I began to wonder suddenly when Dr. Getwell sunk deep in his chair and propped his feet up on a footstool, smiling.
Granniana was not a person who paid attention to professionalism. She judged by character. She was making a scrutiny of Dr. Getwell now. And she began to change tune. What a relief that was to see, believe you me. She didn’t complain about how the doctor made himself so informally comfortable though I thought she was going to make a remark about it. After all, she always liked to see that people were well-accommodated. “It looks though you’re quite a handsome-looking man in white. You remind me of what an ancestor of mine looked like – I have a painting of him. You’re not like the other doctors after all. You’re different than all the other doctors, I can tell.”
Dr. Getwell laughed a bit, which surprised me, and then he returned to his grave, serious condition as before. “No, I am not offended by your speeches, Madame. And you can keep the basket of apples you wanted to send to me once you’re back home. Keep them for your one a day.
“Did you know, Mrs. Orchard, that the healthiest-seeming person: the most glorious athlete soaring high in the air on one of his jumps, and the friendliest, happiest old woman hobbling about: all have at least one health problem or another? People are just ignorant about them.
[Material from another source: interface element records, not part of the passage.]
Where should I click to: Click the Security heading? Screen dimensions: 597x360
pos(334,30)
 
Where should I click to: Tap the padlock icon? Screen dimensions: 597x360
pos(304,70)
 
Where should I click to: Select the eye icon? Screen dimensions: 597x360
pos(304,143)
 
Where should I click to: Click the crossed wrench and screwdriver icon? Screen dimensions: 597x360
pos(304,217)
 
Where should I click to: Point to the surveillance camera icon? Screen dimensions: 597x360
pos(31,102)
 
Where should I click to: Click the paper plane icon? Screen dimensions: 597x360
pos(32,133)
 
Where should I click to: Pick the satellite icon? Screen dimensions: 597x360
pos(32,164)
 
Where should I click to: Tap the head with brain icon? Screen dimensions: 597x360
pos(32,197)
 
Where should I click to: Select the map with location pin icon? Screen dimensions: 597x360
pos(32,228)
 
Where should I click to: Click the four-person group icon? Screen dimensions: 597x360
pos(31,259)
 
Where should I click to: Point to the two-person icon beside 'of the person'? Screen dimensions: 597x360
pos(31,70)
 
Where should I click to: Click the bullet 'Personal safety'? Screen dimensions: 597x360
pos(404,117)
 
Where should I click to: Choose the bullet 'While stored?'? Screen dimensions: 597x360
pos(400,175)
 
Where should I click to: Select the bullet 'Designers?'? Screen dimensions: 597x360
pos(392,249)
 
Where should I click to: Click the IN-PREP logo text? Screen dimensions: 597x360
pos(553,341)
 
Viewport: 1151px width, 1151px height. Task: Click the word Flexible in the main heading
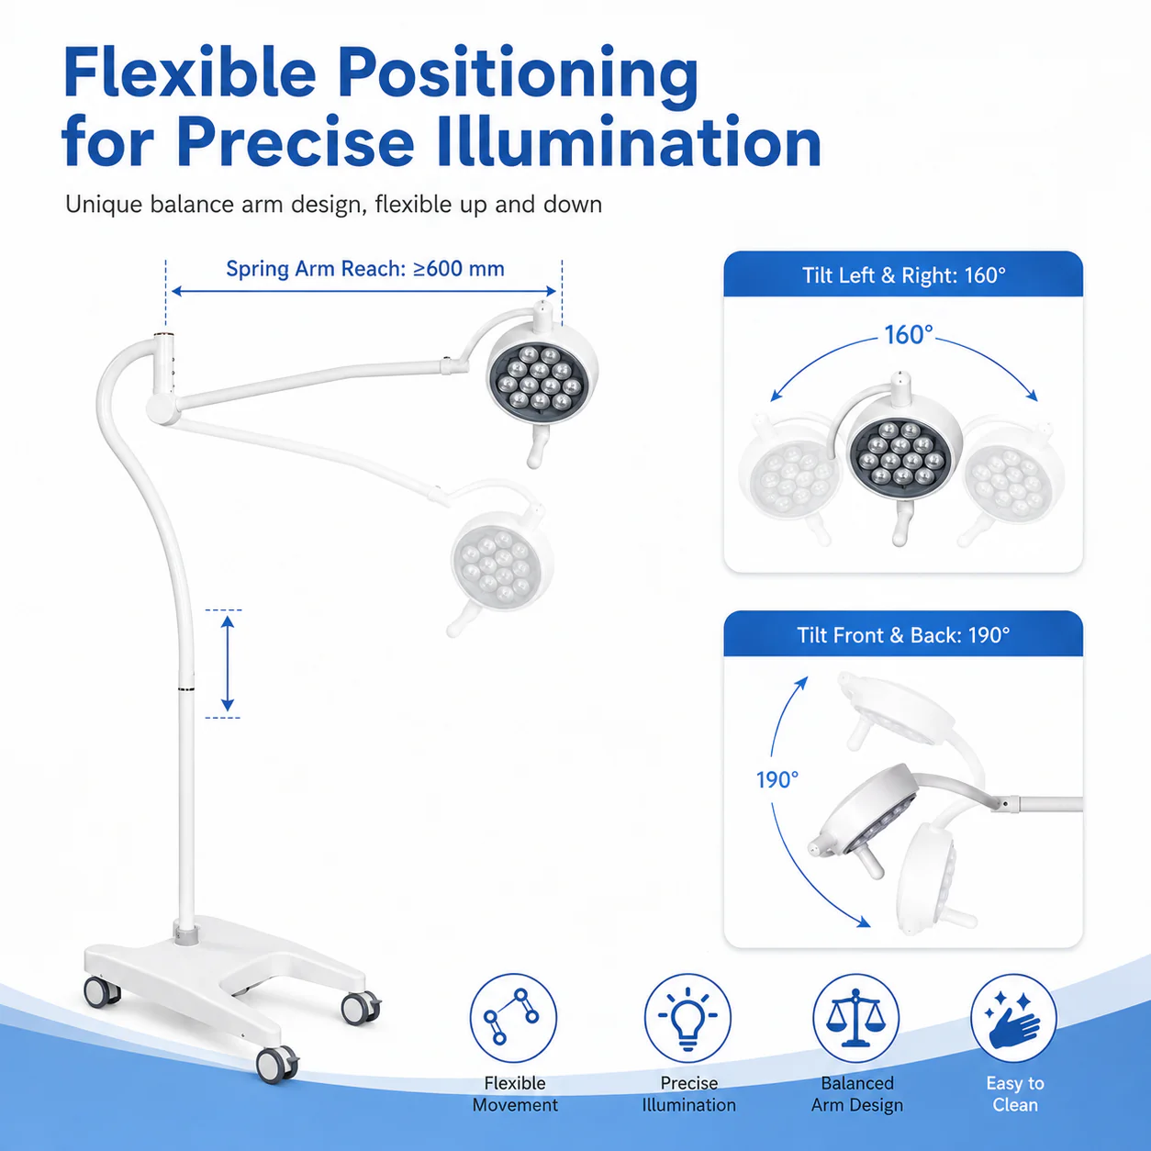coord(189,72)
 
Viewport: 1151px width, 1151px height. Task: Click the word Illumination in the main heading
coord(630,143)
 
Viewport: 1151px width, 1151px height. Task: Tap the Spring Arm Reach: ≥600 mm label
coord(365,269)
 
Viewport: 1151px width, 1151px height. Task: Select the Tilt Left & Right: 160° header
coord(903,275)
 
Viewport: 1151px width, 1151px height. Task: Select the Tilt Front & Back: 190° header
coord(903,635)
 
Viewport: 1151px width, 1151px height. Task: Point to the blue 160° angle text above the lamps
coord(909,335)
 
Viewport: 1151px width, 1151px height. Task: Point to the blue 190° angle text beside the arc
coord(777,780)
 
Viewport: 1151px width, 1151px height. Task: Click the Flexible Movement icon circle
coord(513,1018)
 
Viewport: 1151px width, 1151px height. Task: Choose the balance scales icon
coord(855,1018)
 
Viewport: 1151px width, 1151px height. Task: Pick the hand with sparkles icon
coord(1013,1019)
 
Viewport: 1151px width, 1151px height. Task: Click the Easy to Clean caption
coord(1015,1094)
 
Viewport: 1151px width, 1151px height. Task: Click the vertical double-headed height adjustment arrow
coord(227,664)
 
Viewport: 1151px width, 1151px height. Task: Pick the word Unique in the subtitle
coord(104,205)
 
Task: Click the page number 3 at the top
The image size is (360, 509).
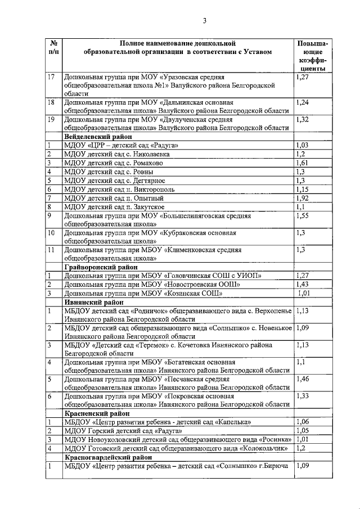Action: (x=205, y=21)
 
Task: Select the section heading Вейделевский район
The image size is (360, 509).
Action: (x=98, y=137)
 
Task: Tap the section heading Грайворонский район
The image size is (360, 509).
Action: (x=101, y=267)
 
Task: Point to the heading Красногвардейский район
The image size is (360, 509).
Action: (x=106, y=458)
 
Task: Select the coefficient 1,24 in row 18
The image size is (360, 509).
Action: (x=303, y=102)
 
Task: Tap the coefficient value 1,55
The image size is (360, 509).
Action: (x=303, y=216)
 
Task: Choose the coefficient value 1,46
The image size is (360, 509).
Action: (x=303, y=380)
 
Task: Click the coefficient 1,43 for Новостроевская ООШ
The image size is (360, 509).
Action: (x=303, y=285)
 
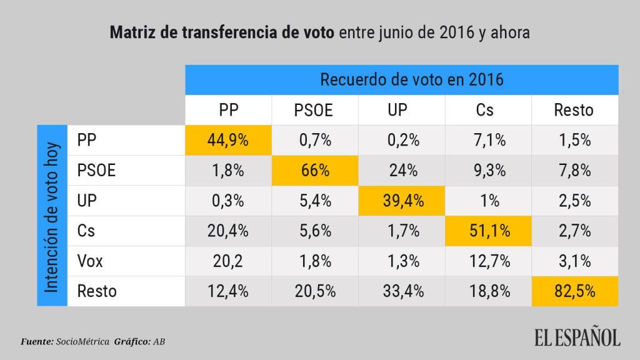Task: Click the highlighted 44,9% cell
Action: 228,140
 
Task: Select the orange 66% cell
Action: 315,170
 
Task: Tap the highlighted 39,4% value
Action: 402,201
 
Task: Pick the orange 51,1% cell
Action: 488,231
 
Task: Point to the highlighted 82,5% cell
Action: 575,291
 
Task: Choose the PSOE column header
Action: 314,111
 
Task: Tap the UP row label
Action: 88,201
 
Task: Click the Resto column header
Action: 574,110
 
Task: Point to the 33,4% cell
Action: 402,291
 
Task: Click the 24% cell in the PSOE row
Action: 402,170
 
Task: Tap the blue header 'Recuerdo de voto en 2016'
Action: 402,80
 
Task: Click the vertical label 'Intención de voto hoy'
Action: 52,215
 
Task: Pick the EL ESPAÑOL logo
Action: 577,338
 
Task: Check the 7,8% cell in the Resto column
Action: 575,170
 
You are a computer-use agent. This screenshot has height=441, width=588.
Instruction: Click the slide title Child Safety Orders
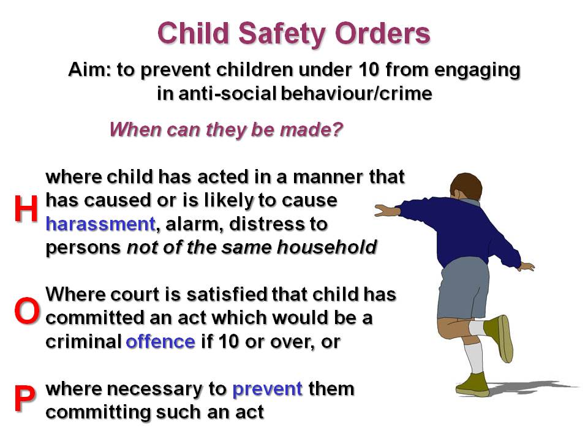(294, 33)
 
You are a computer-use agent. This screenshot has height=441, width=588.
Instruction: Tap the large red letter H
(26, 209)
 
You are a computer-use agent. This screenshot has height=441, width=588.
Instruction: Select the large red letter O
(26, 312)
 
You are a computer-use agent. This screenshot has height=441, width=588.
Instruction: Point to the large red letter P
(24, 399)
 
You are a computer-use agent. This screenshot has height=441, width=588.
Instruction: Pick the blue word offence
(160, 342)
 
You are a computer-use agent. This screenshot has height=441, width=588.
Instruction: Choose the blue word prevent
(268, 389)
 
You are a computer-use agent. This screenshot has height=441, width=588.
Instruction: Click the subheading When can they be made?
(225, 130)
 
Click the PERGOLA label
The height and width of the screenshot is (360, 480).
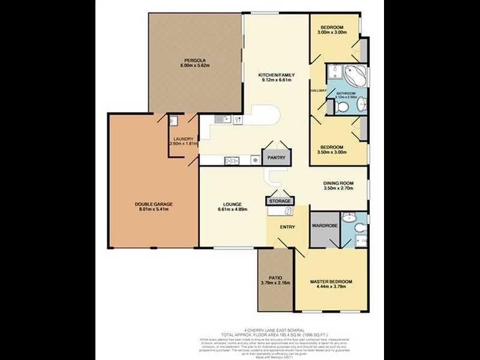click(x=196, y=61)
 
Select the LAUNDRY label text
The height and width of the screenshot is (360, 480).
click(x=183, y=139)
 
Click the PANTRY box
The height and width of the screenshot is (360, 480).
click(x=276, y=158)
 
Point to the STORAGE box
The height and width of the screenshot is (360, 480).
click(x=280, y=201)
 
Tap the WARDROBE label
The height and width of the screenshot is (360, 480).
click(x=324, y=226)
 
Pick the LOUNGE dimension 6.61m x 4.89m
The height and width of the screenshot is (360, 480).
click(x=232, y=210)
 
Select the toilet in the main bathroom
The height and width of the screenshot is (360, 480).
click(x=341, y=107)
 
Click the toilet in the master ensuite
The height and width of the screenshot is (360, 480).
click(x=359, y=227)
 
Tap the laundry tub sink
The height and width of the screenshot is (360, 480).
click(x=173, y=121)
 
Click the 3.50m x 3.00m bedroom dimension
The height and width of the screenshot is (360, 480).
click(x=331, y=152)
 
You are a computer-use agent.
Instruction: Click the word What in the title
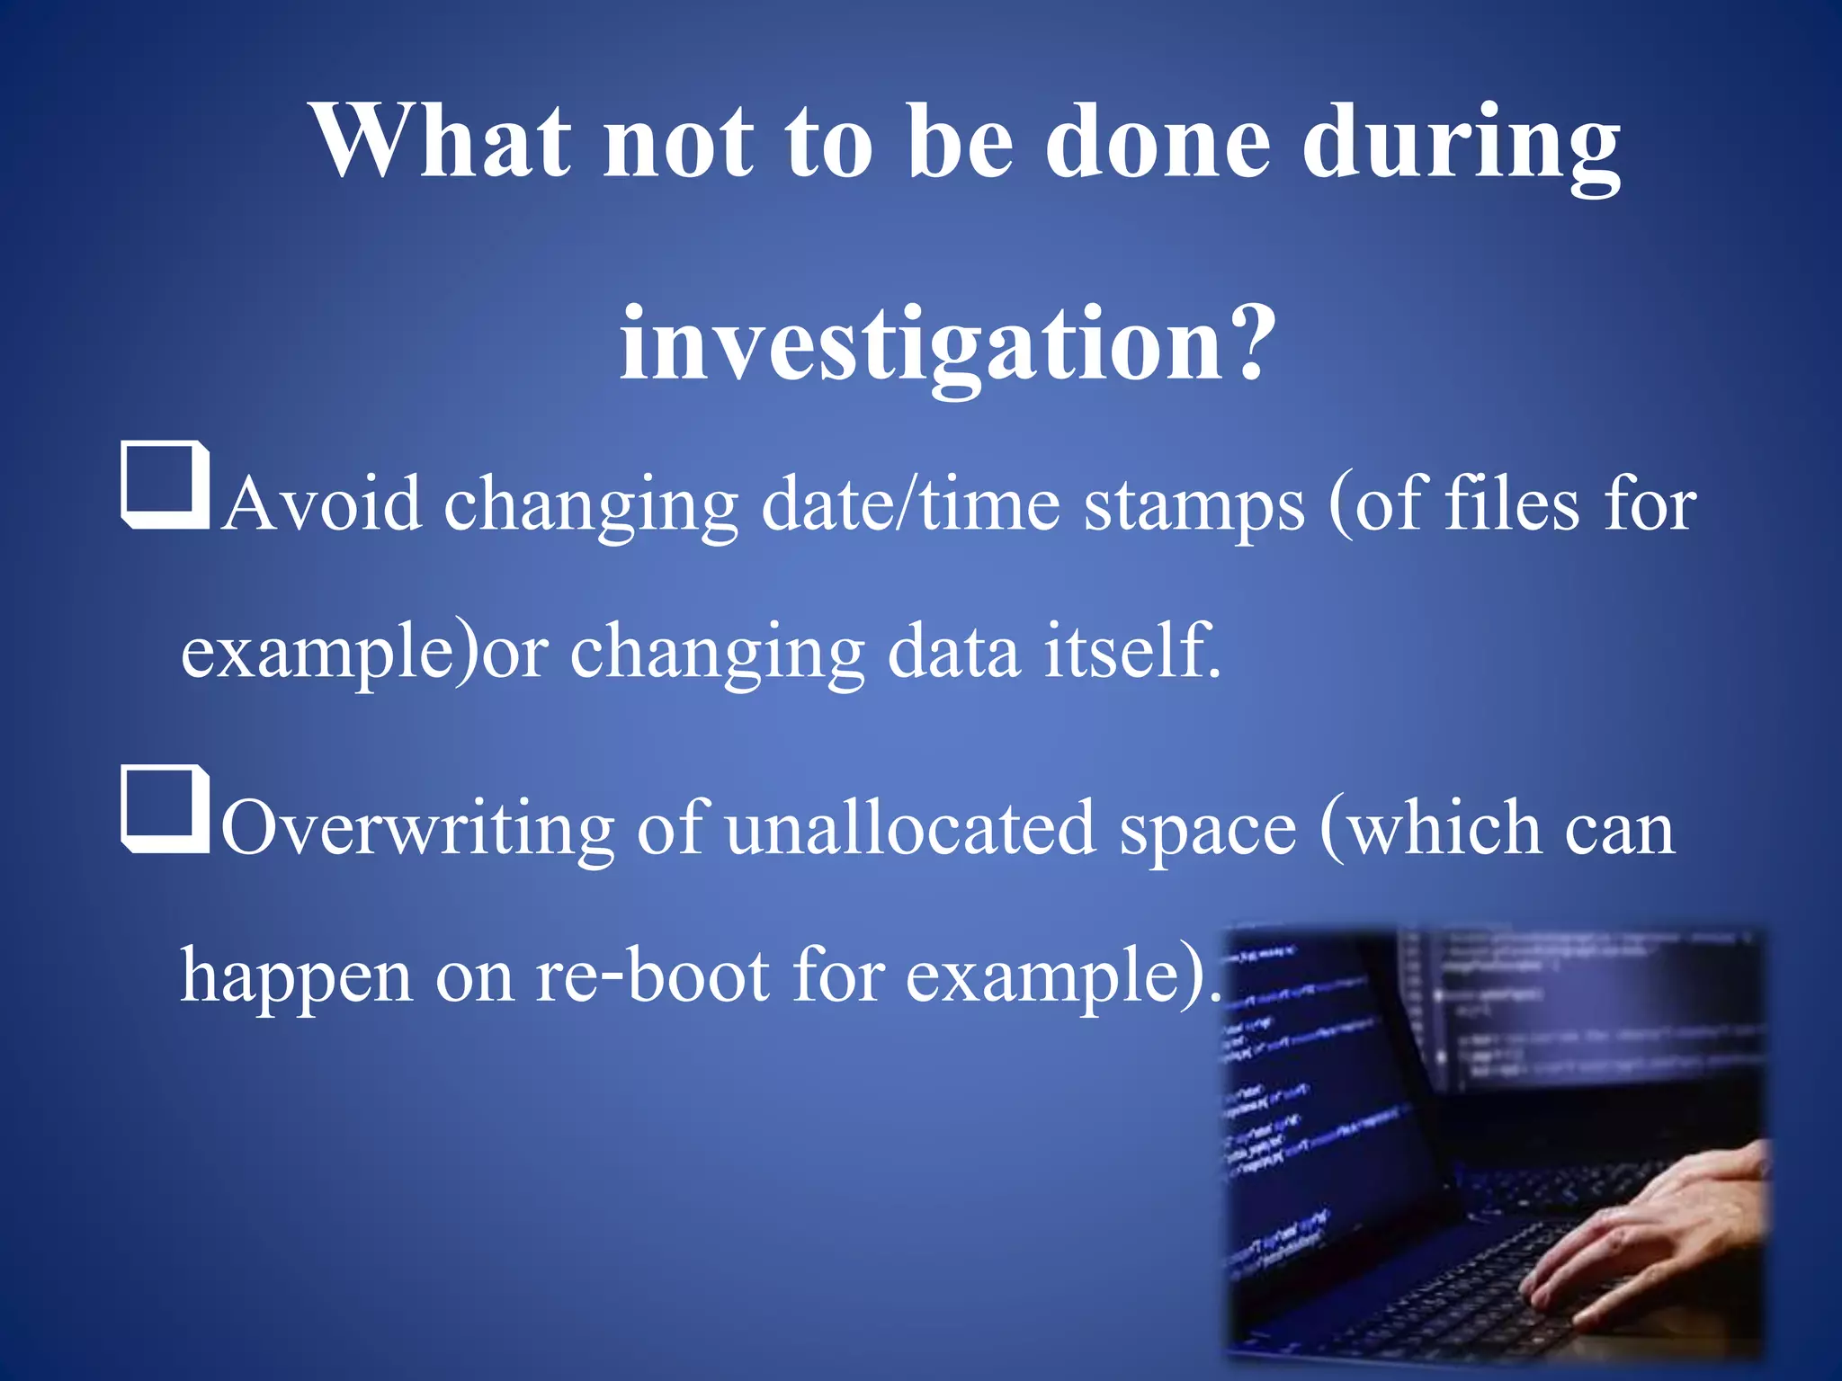pyautogui.click(x=442, y=141)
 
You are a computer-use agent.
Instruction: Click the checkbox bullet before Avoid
pyautogui.click(x=165, y=486)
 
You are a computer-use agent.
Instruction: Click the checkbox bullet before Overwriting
pyautogui.click(x=165, y=809)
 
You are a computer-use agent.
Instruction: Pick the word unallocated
pyautogui.click(x=910, y=827)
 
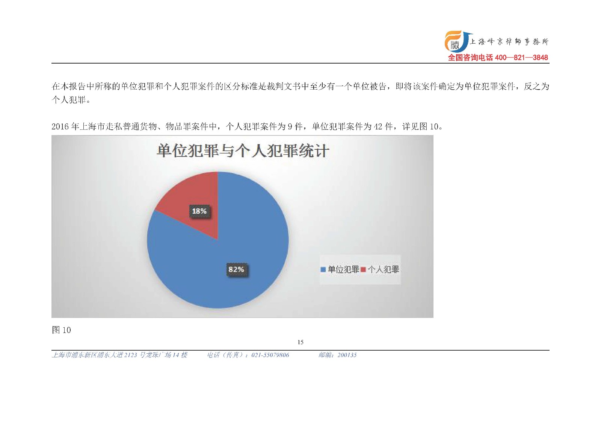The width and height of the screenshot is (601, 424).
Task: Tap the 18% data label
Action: pos(199,211)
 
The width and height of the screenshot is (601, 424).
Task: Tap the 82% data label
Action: pos(236,269)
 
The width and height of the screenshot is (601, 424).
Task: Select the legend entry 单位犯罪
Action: pos(340,269)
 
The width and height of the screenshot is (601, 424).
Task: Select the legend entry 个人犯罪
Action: pos(380,269)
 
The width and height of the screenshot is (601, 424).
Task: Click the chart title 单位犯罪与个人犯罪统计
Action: pos(243,151)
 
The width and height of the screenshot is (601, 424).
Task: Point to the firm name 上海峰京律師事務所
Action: pos(509,42)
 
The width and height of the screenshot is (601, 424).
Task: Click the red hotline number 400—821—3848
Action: pos(521,58)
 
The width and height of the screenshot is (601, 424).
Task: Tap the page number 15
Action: pos(300,342)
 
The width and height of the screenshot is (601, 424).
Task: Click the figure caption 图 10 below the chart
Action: pos(61,330)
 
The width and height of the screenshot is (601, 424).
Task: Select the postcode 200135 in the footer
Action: pos(347,355)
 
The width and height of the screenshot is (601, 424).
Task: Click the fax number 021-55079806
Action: pos(270,355)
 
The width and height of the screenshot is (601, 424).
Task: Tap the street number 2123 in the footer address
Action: pos(131,355)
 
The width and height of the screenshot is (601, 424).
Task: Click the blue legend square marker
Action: pos(323,269)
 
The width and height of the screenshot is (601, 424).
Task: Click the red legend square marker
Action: pos(364,269)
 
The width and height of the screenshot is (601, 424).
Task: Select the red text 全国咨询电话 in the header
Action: pos(470,58)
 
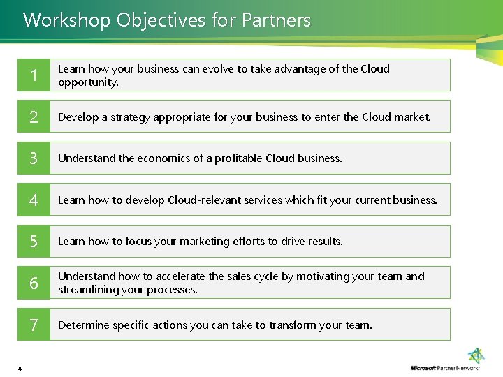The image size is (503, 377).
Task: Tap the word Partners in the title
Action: [x=276, y=20]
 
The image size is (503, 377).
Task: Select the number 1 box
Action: [x=34, y=75]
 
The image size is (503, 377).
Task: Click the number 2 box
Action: [x=34, y=117]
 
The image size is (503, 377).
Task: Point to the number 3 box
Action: [x=34, y=158]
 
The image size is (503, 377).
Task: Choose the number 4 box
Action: [x=34, y=200]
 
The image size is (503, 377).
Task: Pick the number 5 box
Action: [x=34, y=242]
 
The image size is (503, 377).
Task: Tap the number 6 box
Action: [x=34, y=283]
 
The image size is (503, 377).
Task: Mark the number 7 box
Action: [x=34, y=325]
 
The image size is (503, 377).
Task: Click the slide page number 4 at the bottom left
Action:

They have not been educated seven odd years to undo their ignorance. But Mrs. Orchard, I am a doctor. I’ve been educated and know what they are.
“Whatever your opinion is of doctors, you are right. I am not the stereotype. I do not profit from my patients’ diseases and malfunctions. The problems of patients I see who come to me wrench my heart.
“You are paying a fortune to me today,” the doctor continued. “As you may take care to notice, every time I write something down on this block of paper it is towards your invoice. Not mine.” He looked back hard and professional at my grandma who was just a bit too docile for him.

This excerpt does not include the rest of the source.